A las diez de la noche llegamos a Ezeiza y nos subimos al remís que nos llevaba a Mercedes; le dije al chofer que hiciera lo posible por llegar antes de las doce. Fue un viaje trabado, denso, en el que no pude disfrutar de un paisaje que hacía años que no miraba.

Cuando pasamos por Luján tuve ganas de empezar a llorar, eran las doce menos cuarto y yo estaba volviendo a Mercedes para enterrar a mi padre.

Uno deja de ser chico cuando se muere el padre, pensé en ese viaje, no antes. Cuando se muere el padre. Tuve ganas de que Cristina me abrazara, pero ella seguía con cara de orto mirando para otro lado.

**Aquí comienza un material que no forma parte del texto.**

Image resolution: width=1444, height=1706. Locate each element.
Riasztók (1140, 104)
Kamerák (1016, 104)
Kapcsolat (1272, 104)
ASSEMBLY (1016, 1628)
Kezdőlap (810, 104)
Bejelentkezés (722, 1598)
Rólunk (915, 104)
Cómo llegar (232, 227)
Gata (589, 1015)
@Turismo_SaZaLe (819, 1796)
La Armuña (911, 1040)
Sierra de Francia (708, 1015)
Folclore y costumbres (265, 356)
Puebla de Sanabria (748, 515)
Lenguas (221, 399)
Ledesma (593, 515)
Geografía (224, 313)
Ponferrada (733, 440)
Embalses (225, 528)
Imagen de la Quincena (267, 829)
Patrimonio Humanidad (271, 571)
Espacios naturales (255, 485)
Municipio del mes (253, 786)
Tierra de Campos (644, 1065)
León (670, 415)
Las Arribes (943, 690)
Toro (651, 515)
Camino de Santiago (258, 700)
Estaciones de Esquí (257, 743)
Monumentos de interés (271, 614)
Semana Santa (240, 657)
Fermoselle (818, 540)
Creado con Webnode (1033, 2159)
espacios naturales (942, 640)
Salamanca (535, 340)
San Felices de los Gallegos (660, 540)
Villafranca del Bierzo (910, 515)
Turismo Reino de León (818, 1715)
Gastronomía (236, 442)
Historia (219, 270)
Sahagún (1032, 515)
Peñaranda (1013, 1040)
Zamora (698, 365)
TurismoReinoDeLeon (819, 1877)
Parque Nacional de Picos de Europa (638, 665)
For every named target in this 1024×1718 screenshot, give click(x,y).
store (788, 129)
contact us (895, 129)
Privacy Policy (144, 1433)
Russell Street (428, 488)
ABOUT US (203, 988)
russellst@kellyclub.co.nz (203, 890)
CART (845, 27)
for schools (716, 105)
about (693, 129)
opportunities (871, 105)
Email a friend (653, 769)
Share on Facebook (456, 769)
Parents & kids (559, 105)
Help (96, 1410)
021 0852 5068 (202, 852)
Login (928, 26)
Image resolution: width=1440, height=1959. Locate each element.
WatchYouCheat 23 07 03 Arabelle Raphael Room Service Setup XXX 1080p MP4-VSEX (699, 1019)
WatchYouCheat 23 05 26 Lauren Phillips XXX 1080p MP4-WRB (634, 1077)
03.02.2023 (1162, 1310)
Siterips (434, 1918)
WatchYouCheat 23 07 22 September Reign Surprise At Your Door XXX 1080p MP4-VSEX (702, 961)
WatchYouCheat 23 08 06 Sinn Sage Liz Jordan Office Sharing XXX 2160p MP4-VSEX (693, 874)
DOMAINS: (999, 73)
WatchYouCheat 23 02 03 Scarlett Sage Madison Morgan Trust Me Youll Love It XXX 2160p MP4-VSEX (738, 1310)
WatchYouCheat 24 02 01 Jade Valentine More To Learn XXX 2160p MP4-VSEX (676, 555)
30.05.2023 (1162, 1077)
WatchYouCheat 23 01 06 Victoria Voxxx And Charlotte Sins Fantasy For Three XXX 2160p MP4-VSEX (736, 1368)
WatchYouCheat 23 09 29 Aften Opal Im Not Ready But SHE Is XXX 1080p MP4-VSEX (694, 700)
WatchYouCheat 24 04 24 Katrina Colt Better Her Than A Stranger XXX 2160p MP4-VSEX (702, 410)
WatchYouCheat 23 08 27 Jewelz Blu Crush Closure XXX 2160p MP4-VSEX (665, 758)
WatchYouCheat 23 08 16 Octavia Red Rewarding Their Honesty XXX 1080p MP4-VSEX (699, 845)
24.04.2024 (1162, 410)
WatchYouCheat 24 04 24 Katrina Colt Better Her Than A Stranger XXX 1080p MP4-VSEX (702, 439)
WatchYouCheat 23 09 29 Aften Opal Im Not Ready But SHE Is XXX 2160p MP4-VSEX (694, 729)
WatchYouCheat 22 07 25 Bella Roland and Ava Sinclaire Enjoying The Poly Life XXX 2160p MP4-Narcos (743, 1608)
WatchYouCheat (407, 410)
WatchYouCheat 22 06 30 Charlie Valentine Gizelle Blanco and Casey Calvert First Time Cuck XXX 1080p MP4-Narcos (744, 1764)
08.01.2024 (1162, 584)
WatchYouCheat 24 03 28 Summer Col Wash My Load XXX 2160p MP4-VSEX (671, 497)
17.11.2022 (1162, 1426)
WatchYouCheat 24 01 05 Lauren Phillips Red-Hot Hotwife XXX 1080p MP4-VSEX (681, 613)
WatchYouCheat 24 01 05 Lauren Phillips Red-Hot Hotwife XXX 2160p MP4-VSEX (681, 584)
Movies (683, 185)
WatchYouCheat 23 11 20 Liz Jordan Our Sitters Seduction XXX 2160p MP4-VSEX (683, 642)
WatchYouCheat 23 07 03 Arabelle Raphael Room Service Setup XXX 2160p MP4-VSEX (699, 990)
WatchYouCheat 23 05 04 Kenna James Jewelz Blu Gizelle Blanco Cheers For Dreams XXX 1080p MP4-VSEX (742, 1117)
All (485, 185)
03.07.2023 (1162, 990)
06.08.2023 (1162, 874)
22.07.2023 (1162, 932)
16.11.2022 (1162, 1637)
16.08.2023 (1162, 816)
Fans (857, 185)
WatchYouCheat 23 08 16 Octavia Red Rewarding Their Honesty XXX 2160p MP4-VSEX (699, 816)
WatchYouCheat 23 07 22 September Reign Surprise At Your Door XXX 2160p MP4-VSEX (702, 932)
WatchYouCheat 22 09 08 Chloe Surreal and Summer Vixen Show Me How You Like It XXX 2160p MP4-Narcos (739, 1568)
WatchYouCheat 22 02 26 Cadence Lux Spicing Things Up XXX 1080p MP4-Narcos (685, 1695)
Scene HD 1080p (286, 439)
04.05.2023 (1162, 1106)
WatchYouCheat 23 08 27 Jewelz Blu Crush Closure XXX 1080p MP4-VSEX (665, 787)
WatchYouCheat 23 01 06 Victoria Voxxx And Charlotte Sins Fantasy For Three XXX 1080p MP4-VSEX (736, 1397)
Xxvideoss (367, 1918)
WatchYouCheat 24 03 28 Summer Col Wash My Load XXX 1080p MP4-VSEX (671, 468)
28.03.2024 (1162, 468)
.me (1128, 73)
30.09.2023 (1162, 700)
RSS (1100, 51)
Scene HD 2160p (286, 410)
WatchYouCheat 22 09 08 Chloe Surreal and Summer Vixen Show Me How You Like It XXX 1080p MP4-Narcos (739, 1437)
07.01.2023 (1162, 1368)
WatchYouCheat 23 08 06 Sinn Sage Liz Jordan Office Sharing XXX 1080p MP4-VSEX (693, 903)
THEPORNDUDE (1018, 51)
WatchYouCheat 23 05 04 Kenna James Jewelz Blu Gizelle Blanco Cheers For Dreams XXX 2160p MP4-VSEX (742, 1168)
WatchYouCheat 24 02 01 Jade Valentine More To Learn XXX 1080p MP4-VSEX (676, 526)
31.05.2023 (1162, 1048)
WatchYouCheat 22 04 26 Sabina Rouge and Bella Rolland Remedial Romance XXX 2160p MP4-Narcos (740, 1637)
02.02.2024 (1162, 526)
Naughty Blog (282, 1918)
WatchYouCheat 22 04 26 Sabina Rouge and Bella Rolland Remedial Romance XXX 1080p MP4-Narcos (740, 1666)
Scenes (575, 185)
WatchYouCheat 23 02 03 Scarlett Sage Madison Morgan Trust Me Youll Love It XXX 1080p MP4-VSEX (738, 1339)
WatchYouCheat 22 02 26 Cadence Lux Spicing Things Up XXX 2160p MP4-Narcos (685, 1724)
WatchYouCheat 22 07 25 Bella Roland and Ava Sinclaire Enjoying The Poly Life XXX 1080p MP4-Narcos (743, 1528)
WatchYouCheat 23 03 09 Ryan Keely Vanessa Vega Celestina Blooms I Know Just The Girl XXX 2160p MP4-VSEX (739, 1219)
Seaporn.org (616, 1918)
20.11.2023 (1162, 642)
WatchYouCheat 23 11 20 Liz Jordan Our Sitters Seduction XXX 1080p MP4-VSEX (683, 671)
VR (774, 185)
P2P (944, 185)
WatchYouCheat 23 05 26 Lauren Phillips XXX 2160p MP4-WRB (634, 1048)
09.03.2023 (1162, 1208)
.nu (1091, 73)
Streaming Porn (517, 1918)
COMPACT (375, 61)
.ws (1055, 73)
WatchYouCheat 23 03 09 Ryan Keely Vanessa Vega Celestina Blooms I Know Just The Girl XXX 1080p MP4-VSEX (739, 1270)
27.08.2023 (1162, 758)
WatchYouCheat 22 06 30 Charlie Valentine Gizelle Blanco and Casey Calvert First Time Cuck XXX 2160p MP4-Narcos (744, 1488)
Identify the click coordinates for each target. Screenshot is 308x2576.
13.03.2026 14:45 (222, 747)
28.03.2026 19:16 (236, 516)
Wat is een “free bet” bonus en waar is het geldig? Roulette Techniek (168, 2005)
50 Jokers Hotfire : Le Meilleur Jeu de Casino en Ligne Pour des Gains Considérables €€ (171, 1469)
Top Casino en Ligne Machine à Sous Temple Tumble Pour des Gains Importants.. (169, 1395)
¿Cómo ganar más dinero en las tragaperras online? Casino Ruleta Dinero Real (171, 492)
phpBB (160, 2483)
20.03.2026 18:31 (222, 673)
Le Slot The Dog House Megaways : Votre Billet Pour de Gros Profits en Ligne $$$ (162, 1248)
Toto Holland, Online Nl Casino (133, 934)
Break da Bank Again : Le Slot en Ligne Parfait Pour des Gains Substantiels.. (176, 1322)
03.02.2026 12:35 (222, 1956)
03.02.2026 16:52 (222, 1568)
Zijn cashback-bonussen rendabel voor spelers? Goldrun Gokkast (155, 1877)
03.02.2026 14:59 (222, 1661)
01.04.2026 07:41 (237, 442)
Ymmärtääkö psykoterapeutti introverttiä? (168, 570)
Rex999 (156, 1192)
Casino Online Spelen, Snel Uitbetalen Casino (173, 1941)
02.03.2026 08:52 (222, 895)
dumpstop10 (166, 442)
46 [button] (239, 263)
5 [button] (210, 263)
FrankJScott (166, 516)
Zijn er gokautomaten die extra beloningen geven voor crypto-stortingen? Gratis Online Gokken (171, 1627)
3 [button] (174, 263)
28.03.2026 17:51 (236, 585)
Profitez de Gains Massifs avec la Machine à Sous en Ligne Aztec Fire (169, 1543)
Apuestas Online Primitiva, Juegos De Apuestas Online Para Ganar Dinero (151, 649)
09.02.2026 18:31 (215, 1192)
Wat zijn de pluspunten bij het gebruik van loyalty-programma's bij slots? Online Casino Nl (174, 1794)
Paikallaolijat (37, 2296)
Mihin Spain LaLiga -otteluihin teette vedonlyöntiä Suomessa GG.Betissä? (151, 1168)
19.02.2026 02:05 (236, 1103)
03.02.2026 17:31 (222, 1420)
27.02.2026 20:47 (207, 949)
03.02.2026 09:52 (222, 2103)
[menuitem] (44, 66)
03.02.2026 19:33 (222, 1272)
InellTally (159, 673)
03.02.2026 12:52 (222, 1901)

Cuando llegamos a Mercedes, le dije al remisero:

—Entre por la avenida Cuarenta —el remisero era porteño—, por aquella rotonda.

Le fui explicando todo y entonces apareció mi barrio. Las casas de mis amigos, los quioscos cerrados, las motitos con chicos arriba, la penumbra de siempre, los mismos baches.

El remisero seguía mis indicaciones porque no conocía el lugar. Le dije que pasara de largo por la avenida Veintinueve y que siguiera hasta la Treinta y Cinco y después a la izquierda.

El choque fue justo ahí, en la esquina de la Treinta y Cinco y la Cuarenta. Mi papá venía a pie desde la casa de un cliente. El remisero se había dado vuelta para preguntarme algo y no lo vio cruzar. Lo agarramos de lleno, a la altura de la cadera.